In the PMS, the number of FUs is assigned according to the time/area constraints. As an example for a (2 × 2) case with L = 10, the VLSI area/time tradeoff is shown in Table   4 . The complexity is 176 multiplications and 136 additions in each computation period.
A typical manual design will layout 176 multipliers and 136 adders all in parallel. This will take 4 cycles to complete the computation. However, the multipliers are in IDLE state for 9 cycles and wasted. On the other extreme, an area-constraint solution will reuse one multiplier and one adder, but has to take more than 176 cycles. The most area/time efficient architecture in 10 cycles is to reuse 22 multipliers and 15 adders as the pipelined operations.
The multiplexing of so many multipliers in manual RTL layout could be very difficult and time consuming. Moreover, for a changed specification such as the chip rate or clock rate, we can rapidly reschedule the design to meet the real-time requirement by using the minimum hardware resource. The similar design method is applied for the FIR and channel estimation.
Block-based MIMO-FFT IP Cores
For the multiple FFTs in the tap solver, the keys for optimization of the area/speed are loop unrolling, pipelining and resource multiplexing. Although Xilinx provides FFT IP cores, they are considerably large and much faster than required. For example, a single v32FFT For the MIMO-FFT/IFFT modules, we can reuse the control logic inside the FFT module and schedule the number of FUs more efficiently in the merged mode.
Prototyping Implementation
Based on the above algorithmic and architectural optimizations, we have prototyped the VLSI architecture of a (4 × 4) MIMO equalizer on the Aptix FPGA platform [26] . The correlation window is set to 10 chips for all 4 receive antennas. Fixed-point simulation shows that 8-bit input chip could provide negligible performance loss. To give a safe range, the input chip samples to both the corelator and the channel estimator have 10-bit precision. The 32-point MIMO-FFT module has 16-bit input word length for both the covariance and channel coefficients. To support even faster fading speed, we design the prototyping system for up to 4
updates per slot with an overall tap solving latency requirement of 125µs. In Table. 6, we give the specification of the major design blocks. Overall, we utilize only 4 multipliers to achieve area/time efficient design for 16 merged FFT/IFFT modules. For the L F inverse of the (4×4)
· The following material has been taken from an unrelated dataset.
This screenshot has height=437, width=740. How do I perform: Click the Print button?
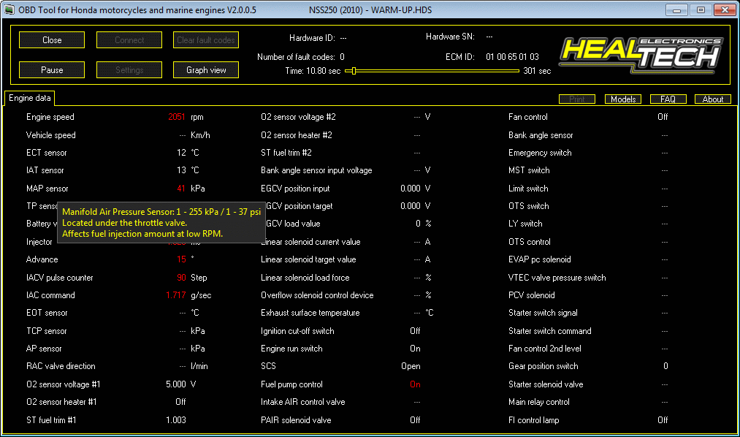(x=577, y=99)
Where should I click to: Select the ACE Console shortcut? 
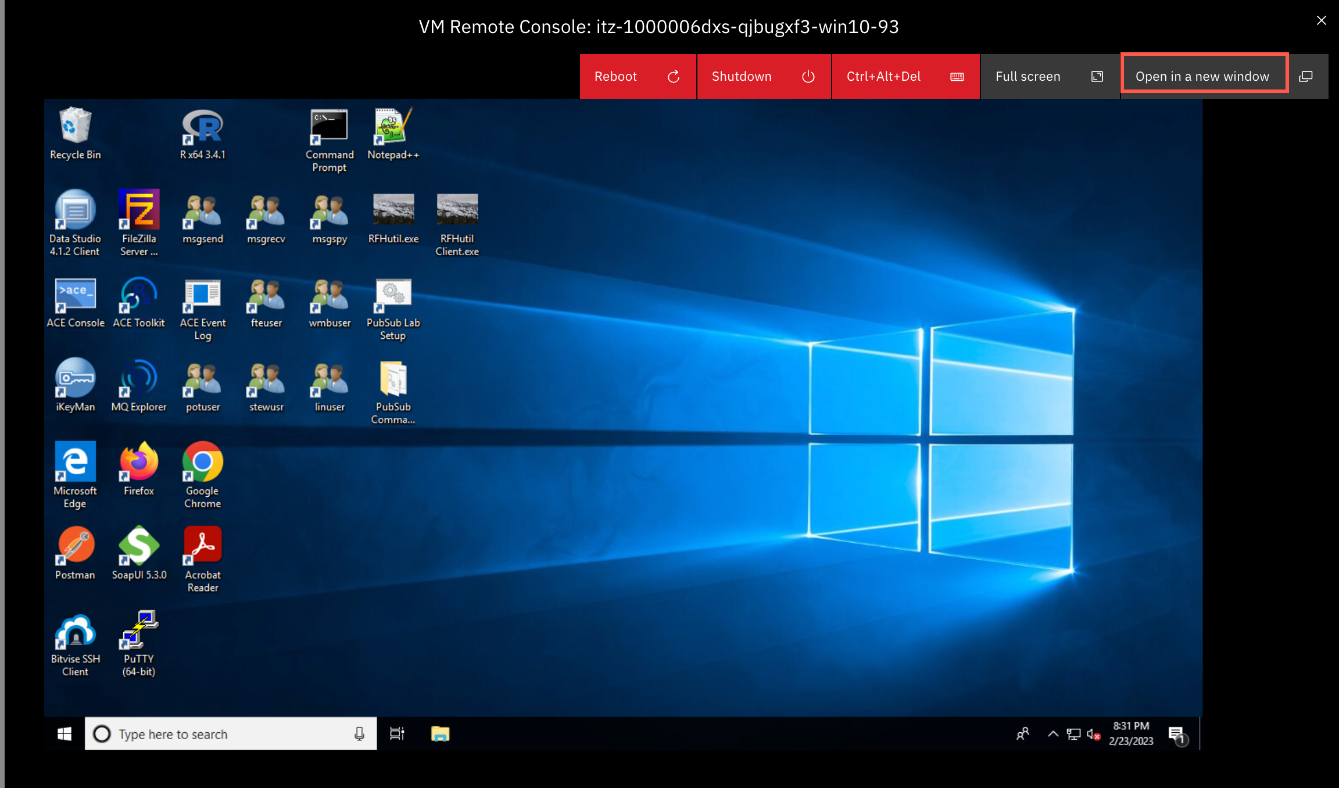click(x=76, y=302)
Hermitian sub-matrices, the latency is 38 µs with 6 multipliers. It is also noticed that the different modules have very similar latency, which provides a very balanced pipelining in multiple stages. The overall 124µs meets the real time requirement very closely and gives area efficiency. This efficiency not only benefits from the afore-mentioned algorithmic and architectural optimization, but also from the extensive design space exploration to find the most compact design by meeting the real-time requirement. The integration of the MIMO equalizer into the complete HSDPA transceiver system following the same methodology as in [16] is also being considered.
Conclusion
In this paper, we propose an efficient circulant MIMO chip equalizer for multi-code CDMA downlink by using FFT-based operations to avoid the direct matrix inverse. A comparative study demonstrates very promising performance/complexity tradeoff. VLSI-oriented optimizations are proposed to reduce the number and complexity of FFTs. The inverse of (4 × 4) submatrices is solved by partitioned (2 × 2) submatrices, which leads to dramatically simplified VLSI modules. The VLSI design space is explored extensively for area/time efficiency by a Catapult C based HLS methodology. The VLSI design is validated in a real-time FPGA prototyping system.